━━━ TESTO DELLA PAGINA

Il risarcimento del danno per spese di assistenza medica
Antonio viaggia in qualità di terzo trasportato a bordo di un ciclomotore, condotto da un amico minorenne. Il mezzo collide contro un terrapieno di roccia presente sul margine della strada, provocata dalla turbativa derivata da una manovra di un veicolo non identificato.
In conseguenza dell’incidente Antonio subisce gravissime lesioni personali, comportanti postumi d’invalidità del 90%.
Per ottenere il risarcimento dei danni, il padre di Antonio agisce davanti al tribunale di Milano, davanti al quale conviene il conducente del ciclomotore, il padre di lui in quanto proprietario del mezzo e la compagnia assicuratrice per la responsabilità civile derivante dalla circolazione del ciclomotore.
Il tribunale di Milano accoglie la domanda, condannando inoltre il proprietario del mezzo a tenere indenne la compagnia dalla spesa sostenuta, in conseguenza dell’inoperatività della polizza nei rapporti tra assicuratore e assicurato.
Dopo una sentenza di appello e la cassazione di essa con rinvio, la corte di appello di Milano riconosce ad Antonio il danno patrimoniale «per le spese di futura assistenza medica», liquidandolo nella somma di 2.554.832 euro oltre interessi.
Avverso la nuova sentenza d’appello la società assicuratrice propone ricorso per cassazione, affidato a quattro motivi.
La terza sezione civile della corte di cassazione decide con ordinanza n. 8371 del 28 marzo 2024.

━━━━━━
━━━ SEZIONE DATI

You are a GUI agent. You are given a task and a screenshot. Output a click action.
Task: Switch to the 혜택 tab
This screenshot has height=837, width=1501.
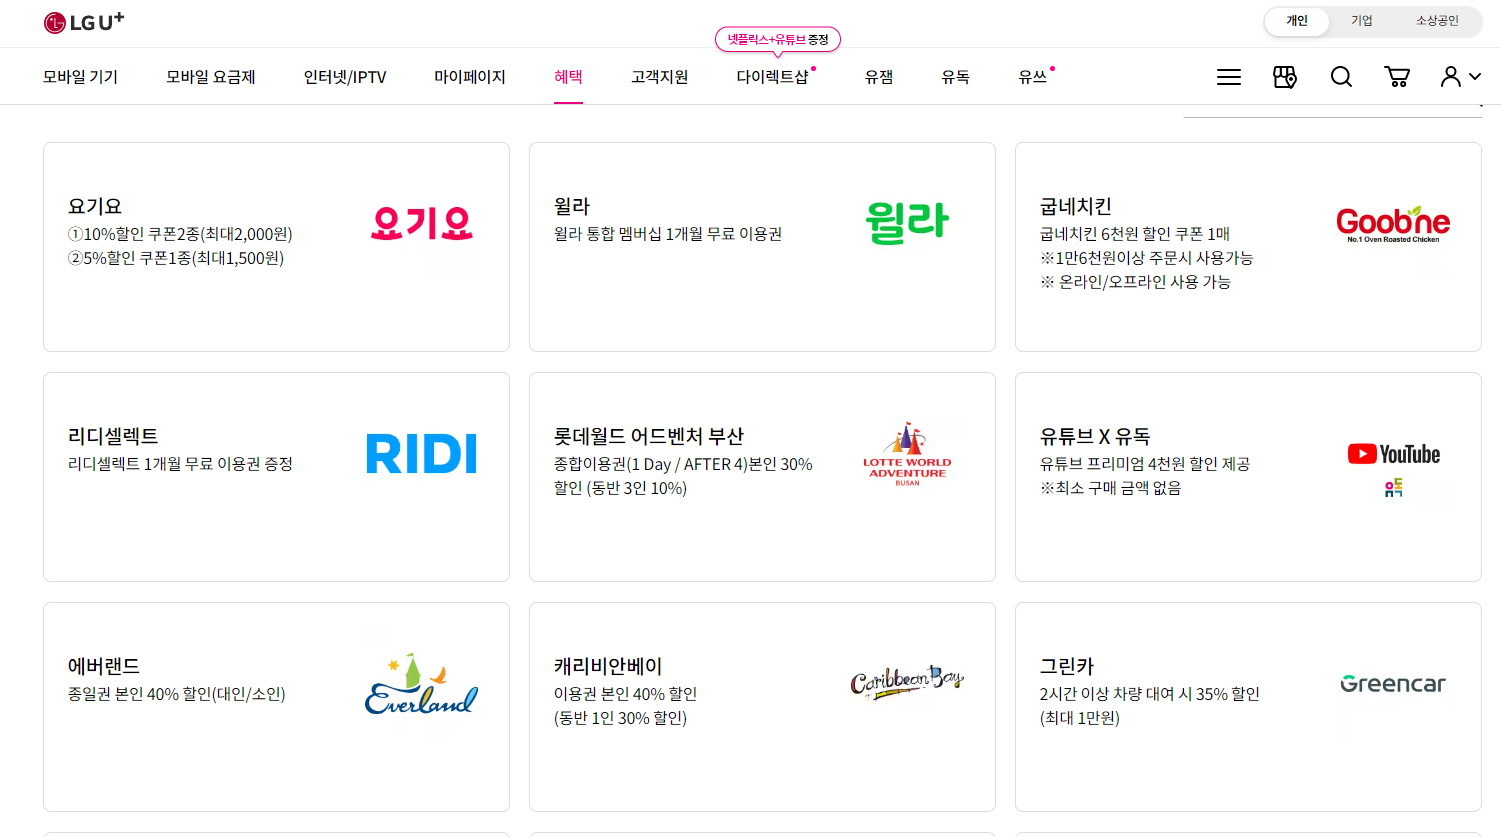point(568,76)
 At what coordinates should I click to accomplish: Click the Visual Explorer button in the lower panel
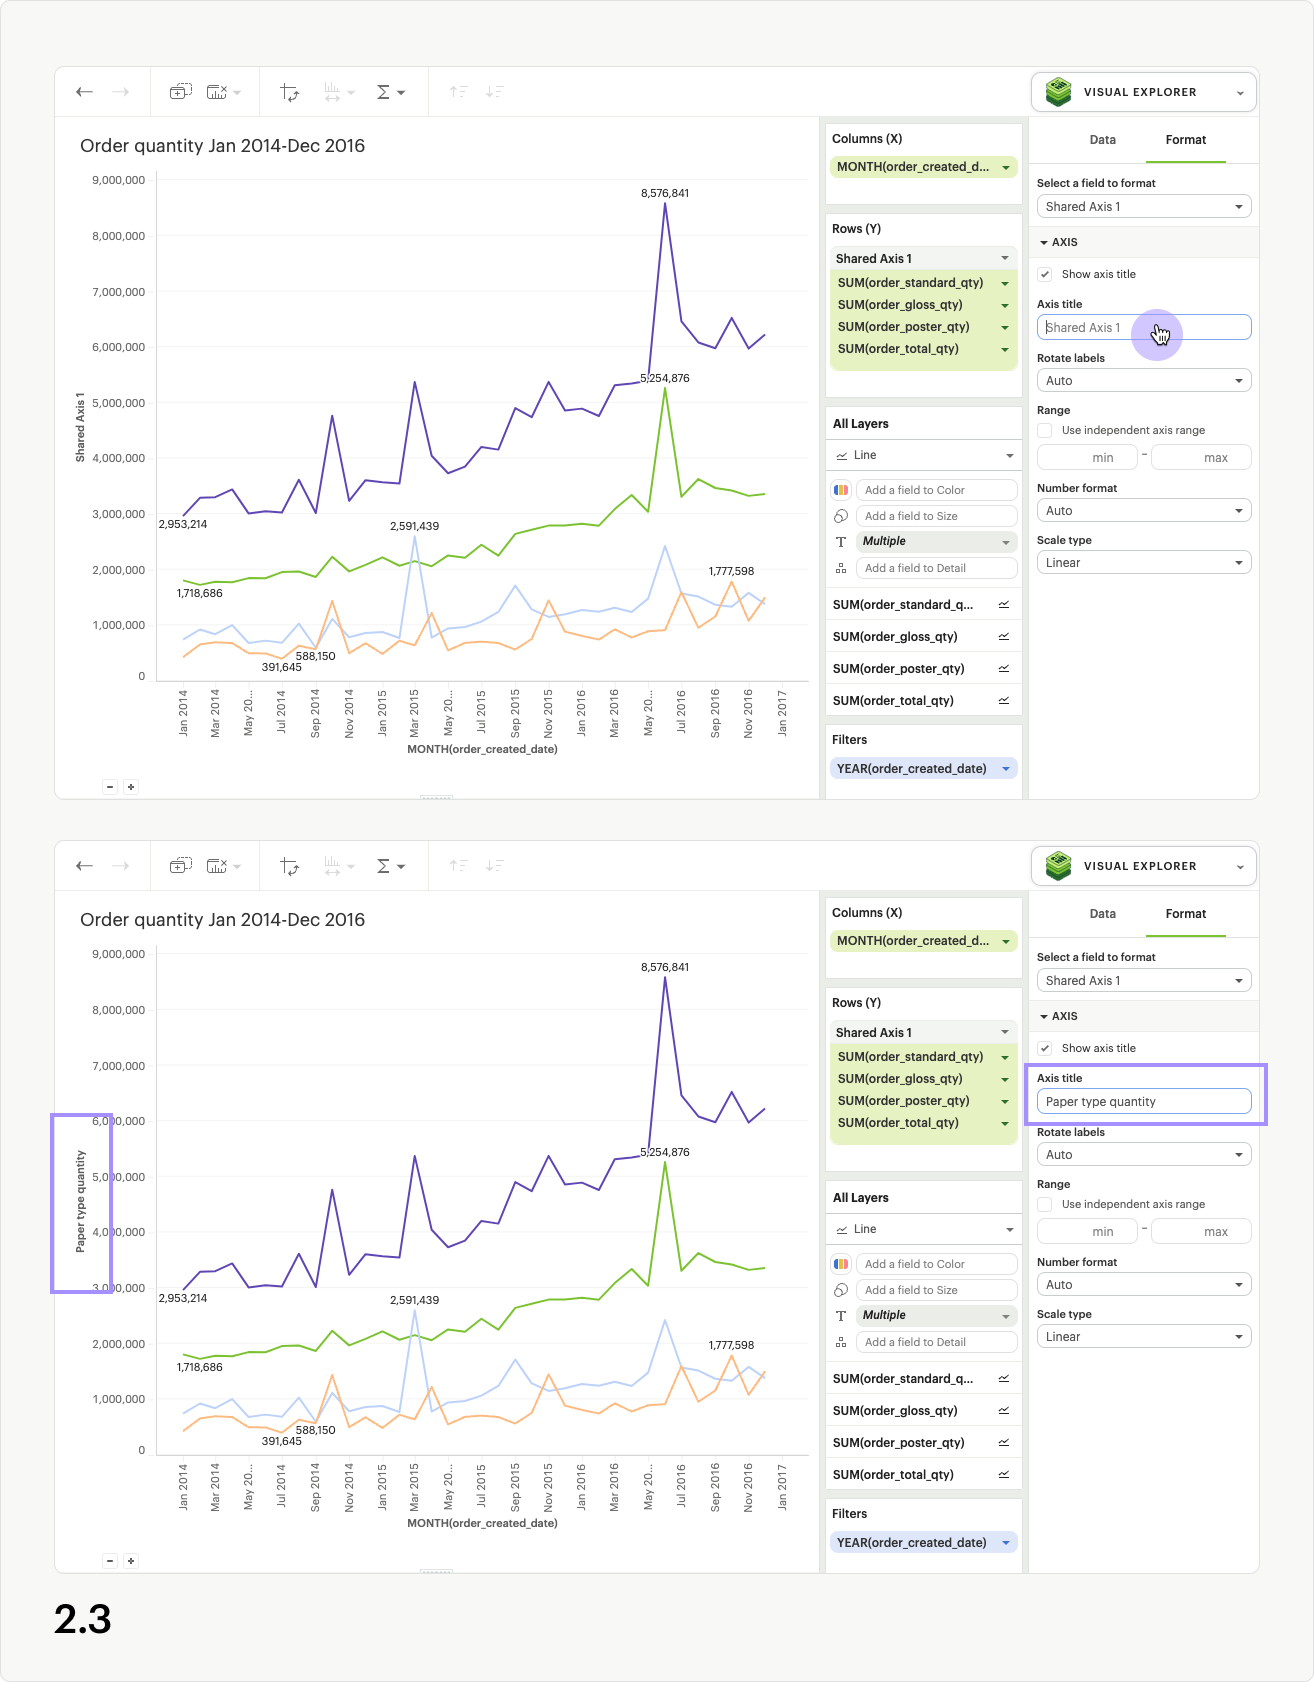tap(1143, 866)
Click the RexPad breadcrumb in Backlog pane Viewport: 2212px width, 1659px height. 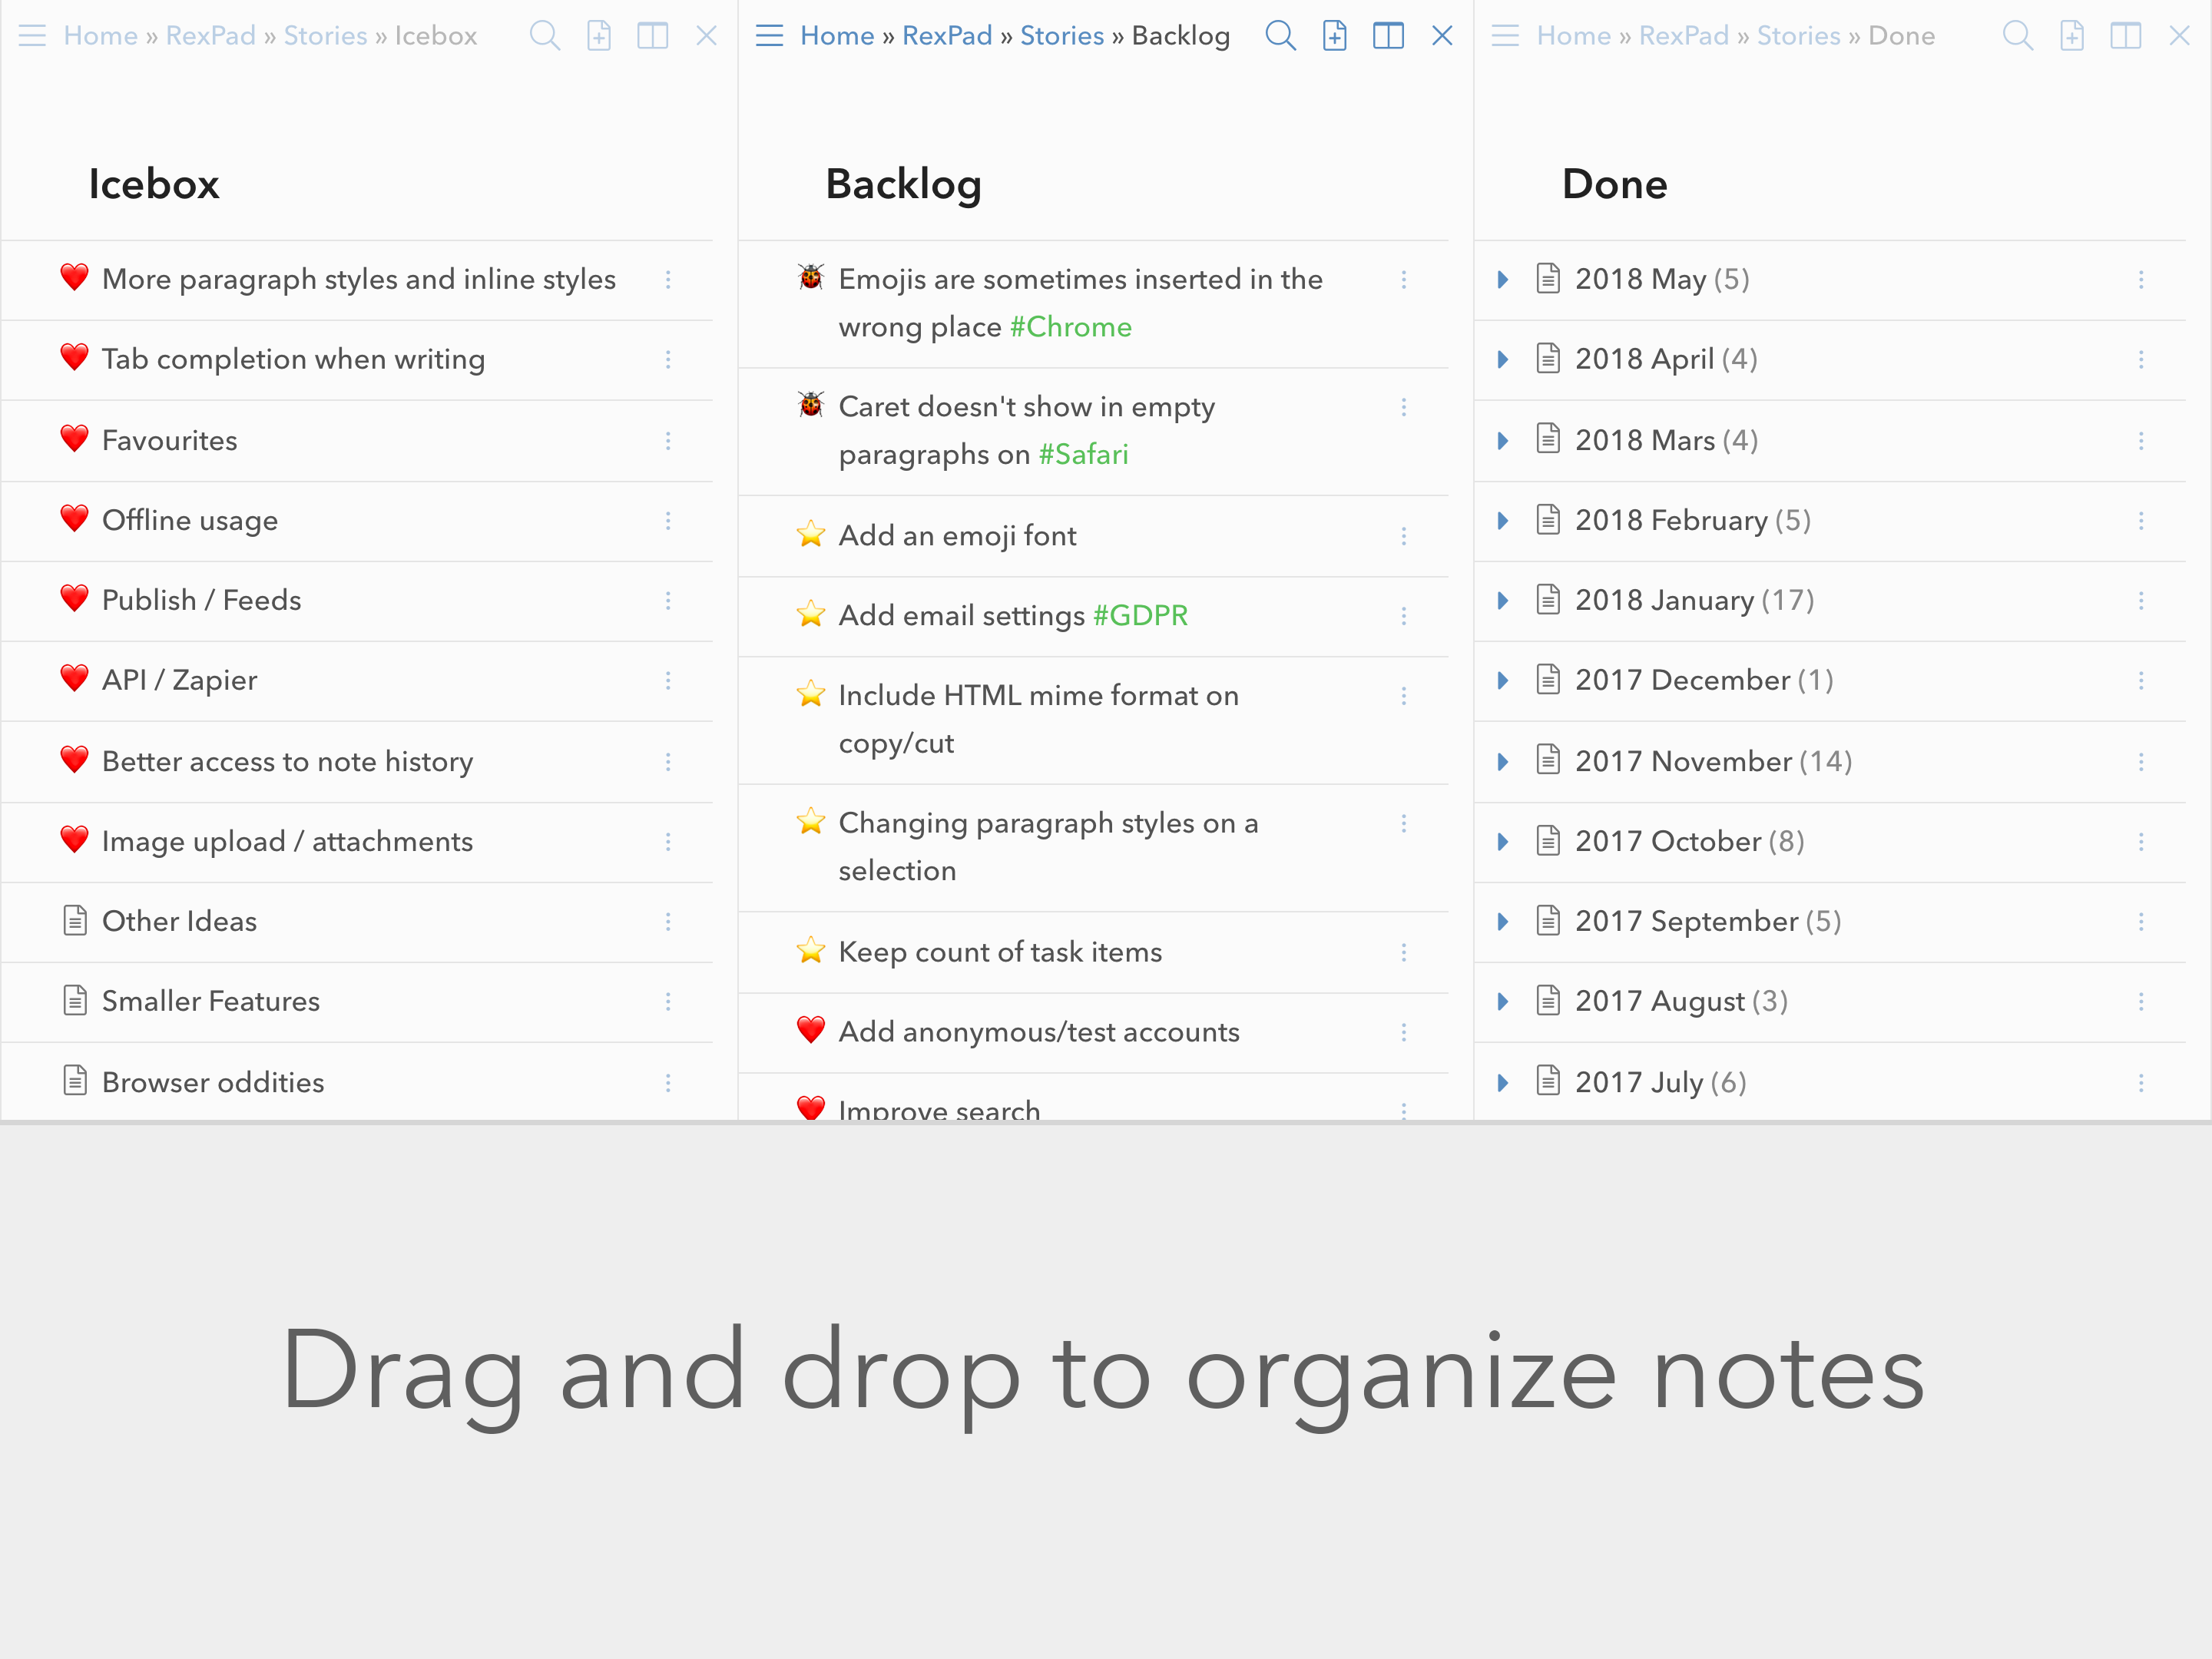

━━━━━━

● COSA FARE
1 – Secondo il testo sul risarcimento del danno, quale percentuale di invalidità comportano i postumi delle lesioni subite da Antonio?
2 – Trascrivi parola per parola la parte del testo sul risarcimento del danno compresa tra "Per ottenere il" e "circolazione del ciclomotore.", entrambi inclusi.

● RISPOSTE ALL'ESERCIZIO
1 – I postumi comportano un'invalidità del 90%.

2 –
Per ottenere il risarcimento dei danni, il padre di Antonio agisce davanti al tribunale di Milano, davanti al quale conviene il conducente del ciclomotore, il padre di lui in quanto proprietario del mezzo e la compagnia assicuratrice per la responsabilità civile derivante dalla circolazione del ciclomotore.